Among the AFBF proposals: Lower the program’s acreage cap to an unspecified level; prohibit farms from enrolling more than 25% of their land; prioritize water quality and soil health benefits over wildlife benefits; and limit the size of pollinator tracts.
The group calls for maintaining the current requirement in the Environmental Quality Incentives Program that 50% of the funding go to livestock operations. The requirement wasn’t included with the additional EQIP funding provided by the recently enacted Inflation Reduction Act.
AFBF also wants flexibility in EQIP to address “local and regional resource challenges, including groundwater sustainability and drought relief, resilience, and preparedness.”
Crop insurance: AFBF reiterated its opposition to means testing the program or reducing premium subsidies.
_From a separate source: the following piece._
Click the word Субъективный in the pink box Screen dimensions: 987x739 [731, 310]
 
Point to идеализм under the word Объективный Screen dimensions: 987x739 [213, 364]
The organization also wants to accelerate the process USDA uses to allow policies for additional commodities.
Specialty crops — AFBF supports the creation of a “termed stopgap profit/loss assistance program” that would compensate growers due to losses caused by increases in imports.
AFBF also says USDA’s Fresh Fruit and Vegetable Program for schools should include frozen, canned and dried as well as fresh produce. However, priority should be given to fresh and locally grown produce.
As part of the nutrition title, AFBF is calling for a new block grant program “that would allow food banks and food access networks to directly purchase specialty crops from farmers.”
Farm loans — AFBF proposes "streamlining loan programs and ensuring loan amounts keep pace with farm-level expenses; and minimizing application requirements for young and beginning farmer guarantee programs so they are more aligned with agricultural lenders."